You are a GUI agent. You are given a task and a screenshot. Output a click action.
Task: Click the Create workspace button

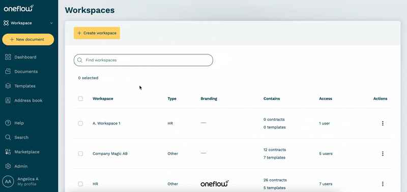pyautogui.click(x=97, y=33)
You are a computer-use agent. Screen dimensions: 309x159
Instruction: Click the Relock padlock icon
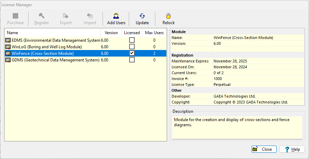pyautogui.click(x=168, y=16)
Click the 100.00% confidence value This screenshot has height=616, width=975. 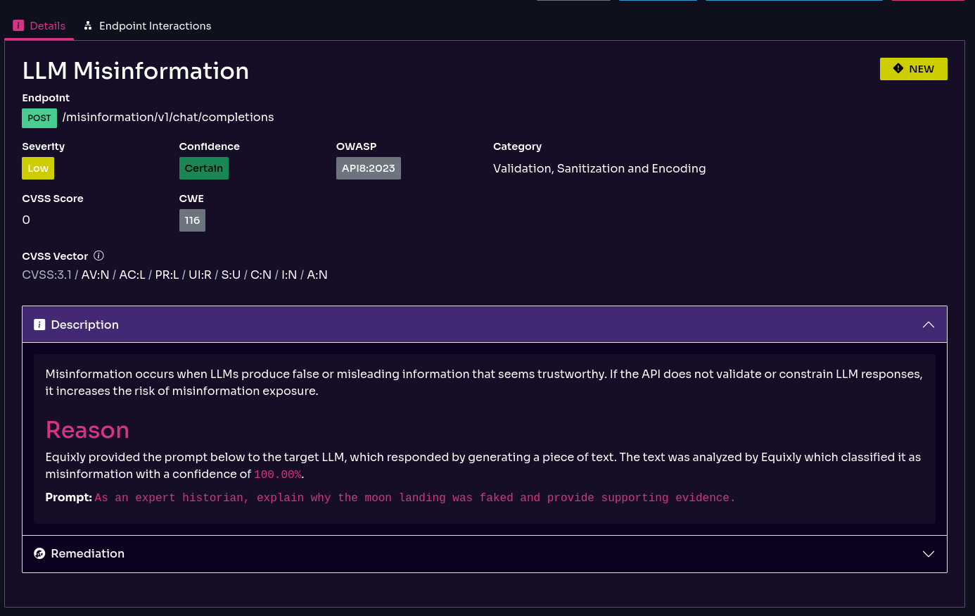click(277, 474)
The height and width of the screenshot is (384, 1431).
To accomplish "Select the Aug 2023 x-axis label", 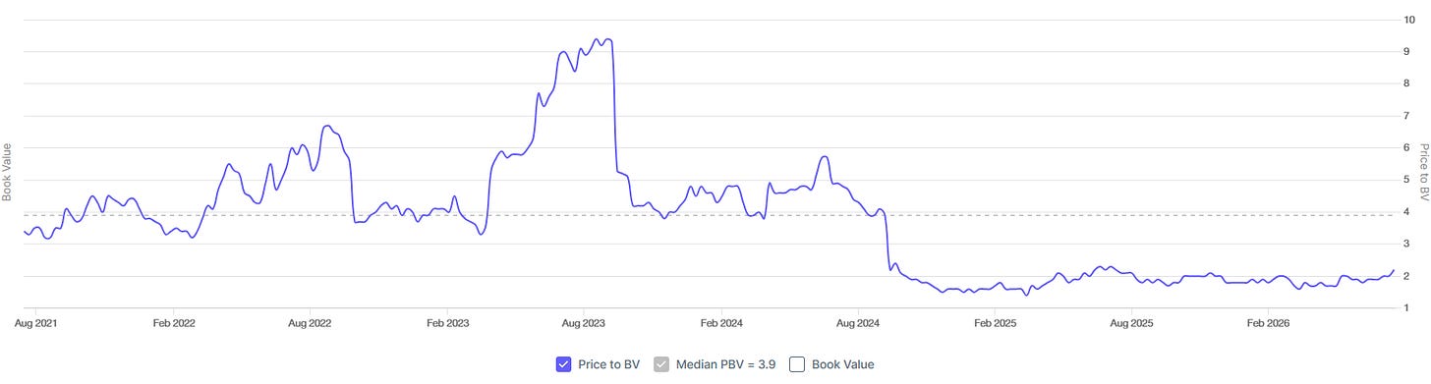I will 584,322.
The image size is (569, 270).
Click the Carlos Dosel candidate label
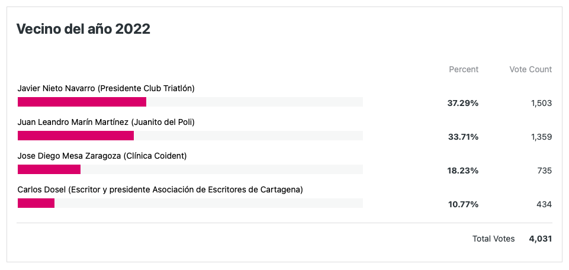click(x=160, y=190)
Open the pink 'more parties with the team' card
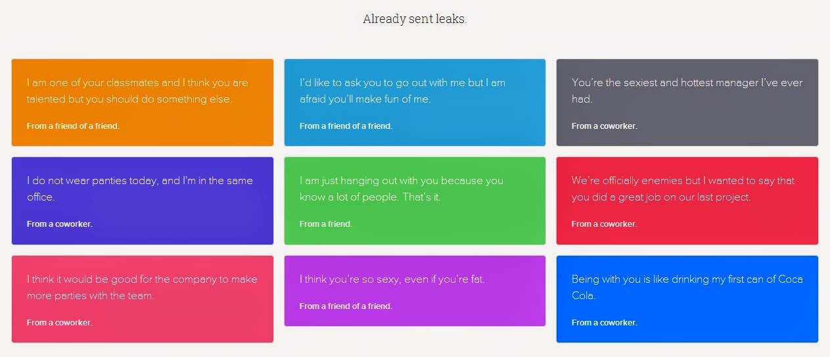Viewport: 830px width, 357px height. (x=143, y=299)
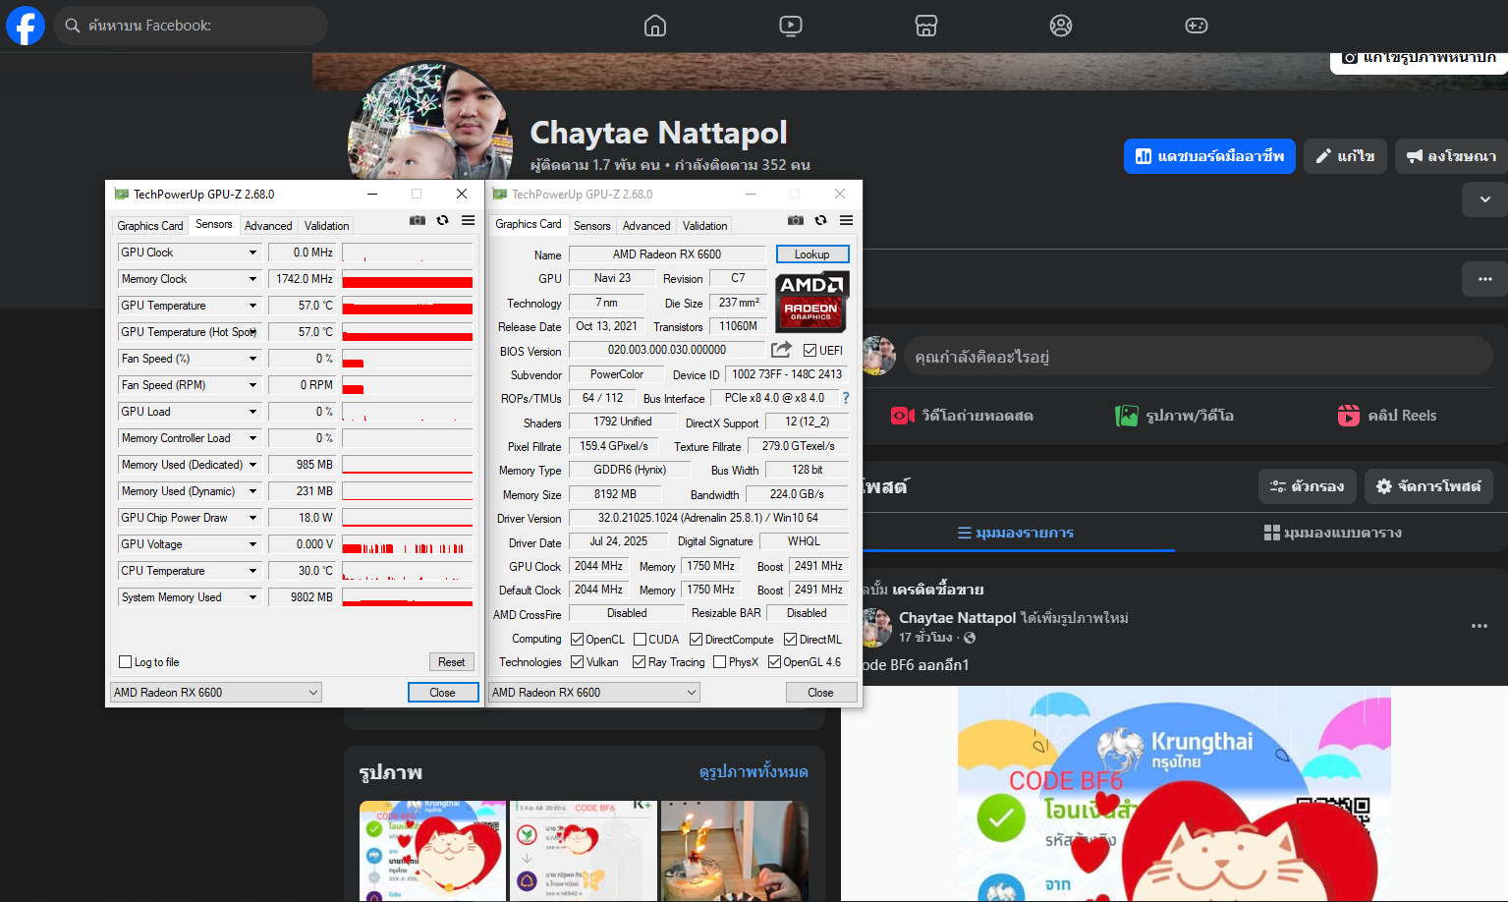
= = = = =
"The image size is (569, 270)." 문구가 있는 줄에서 시작해 항목의 마지막 줄까지를 JSON 문자열 목록으로 정리해 주세요. 줄마다 문자열 하나씩 두고, 빈 줄과 그림은 넣지 않습니다.

▶ [연습 결과]:
[
  "The image size is (569, 270).",
  "Click the Carlos Dosel candidate label",
  "click(x=160, y=190)",
  "Open the pink 'more parties with the team' card",
  "Viewport: 830px width, 357px height. (x=143, y=299)"
]